Fundamentals of Statistics contains material of various lectures and courses of H. Lohninger on statistics, data analysis and here for more.

Probability Plot

A recurring question is the question whether a particular distribution (i.e. a normal distribution) is a suitable model for the measured values. This is especially important because many statistical procedures make assumptions on the distribution of the data. Further, the form of the distribution may allow insights on the properties of the process under investigation. For example, we know that if the time until failure of a device is distributed exponentially we can conclude that the failure rate of this device is constant over time,.

One of the most often used tools for visually recognizing a particular form of a distribution are histograms. However, histograms require a relative high number of observations in order to be able to recognize the type of the distribution. Further, small samples exhibit problems with class boundaries, which may change the conclusions when the class boundaries are shifted.

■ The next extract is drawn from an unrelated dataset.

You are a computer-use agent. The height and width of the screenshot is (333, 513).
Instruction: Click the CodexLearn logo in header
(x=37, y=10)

Early in the history of statistics these problems led to "probability paper" to check a distribution for normality. A more timely form of the probability paper are probability plots.

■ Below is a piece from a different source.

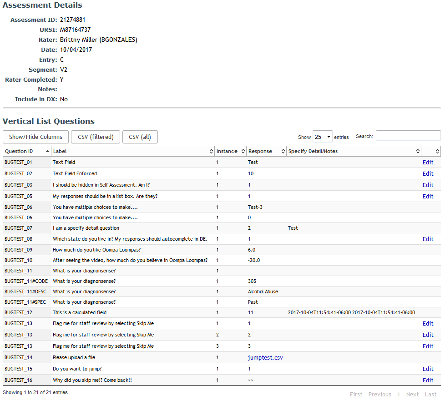Edit BUGTEST_16 skip question row
445x400 pixels.
coord(428,380)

In order to create a probability plot the observations have first to be sorted in ascending order. The sorted observations x1, x2, ..., xj, ... xn are assigned rank numbers j (in the range of 1 to n). The sorted observations are then plotted against the quantiles of the cumulative frequencies (j-0.5)/n. The quantiles have to be calculated from the distribution to be tested for.

If the data points in this plot are located approximately along a straight line, it can be concluded that the selected distribution correctly represents the data. How much individual data points may deviate from the line is certainly subjective and depends on the number of observations. In practical applications one should pay more attention to the 90% of the data in the middle of the plot and less weight to the data at the lower and upper boundaries.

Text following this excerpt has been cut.